Thank you for all your messages. I went to bed just after I posted as I had been trying all evening NOT to post telling myself looking for good wishes from people I do not know is too needy for words . Who was I kidding? - I am needy!
Anyway, so far so good this morning. Feel a bit bruised at the site where they went in, but no bleeding, no pelvic cramp etc. Mobile is fully charge and will not leave my person today until I hear.
May I ask a question, please? Do you know what method the lab used to provide you with the results so quickly? How did they get to a chromosome count within a day? I have had some frustrating experiences with a lab where they have told me it is an impossiblity to get my results so quickly. I want to talk to them about the possibilities that appear opn to other labs but not to them.
Herbert, I was told the lab do a so called "direct preparation" first and do a QT-PCR from that. That allows them to check for trisomies, translocations (which is my issue) and gender. I was promised a result within 48 hrs which would have been Monday (tomorrow) but as before they phoned @ 4pm the day after I had the test done (Thursday morning). The cells are now being cultured and a full karyotyope of all chromosomes will be done from that. That result should be available in 10-14 days and I will get in writing. As this was my 3rd CVS I am not too worried about this as my major concerns (particularly trisomie 13 = Patau syndrome) have been addressed. It is may understanding that cells obtained via Amniocentesis always need to be cultured and that the result takes longer because of that.
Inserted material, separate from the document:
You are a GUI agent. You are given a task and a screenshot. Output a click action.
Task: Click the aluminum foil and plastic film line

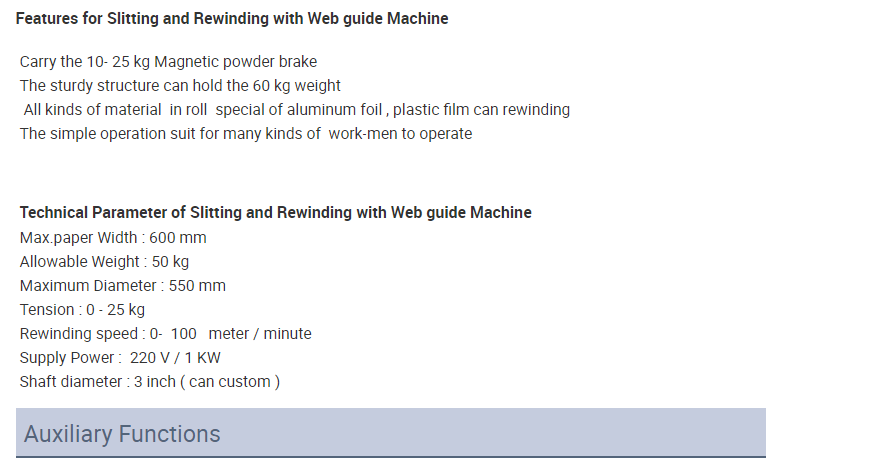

Direct preparations from CVS are only suitable for chromosome counting (ie. you can count 46 chromosomes and identify the x and the y chromosome) but cannot be used to rule out other chromosome abnormalities. Since the same information can be gained by 2 other methods - QF-PCR (tends to be carried out in the London area) and FISH (tends to be carried out elsewhere) and these two methods are a lot cheaper to do than a direct prep, most labs do not get funded to do direct preps anymore. Amniotic fluid cells can also be tested by QF-PCR and FISH (again, for chromosome number (trisomy) and for number/type of sex chromosomes only) but must be cultured to provide any other information.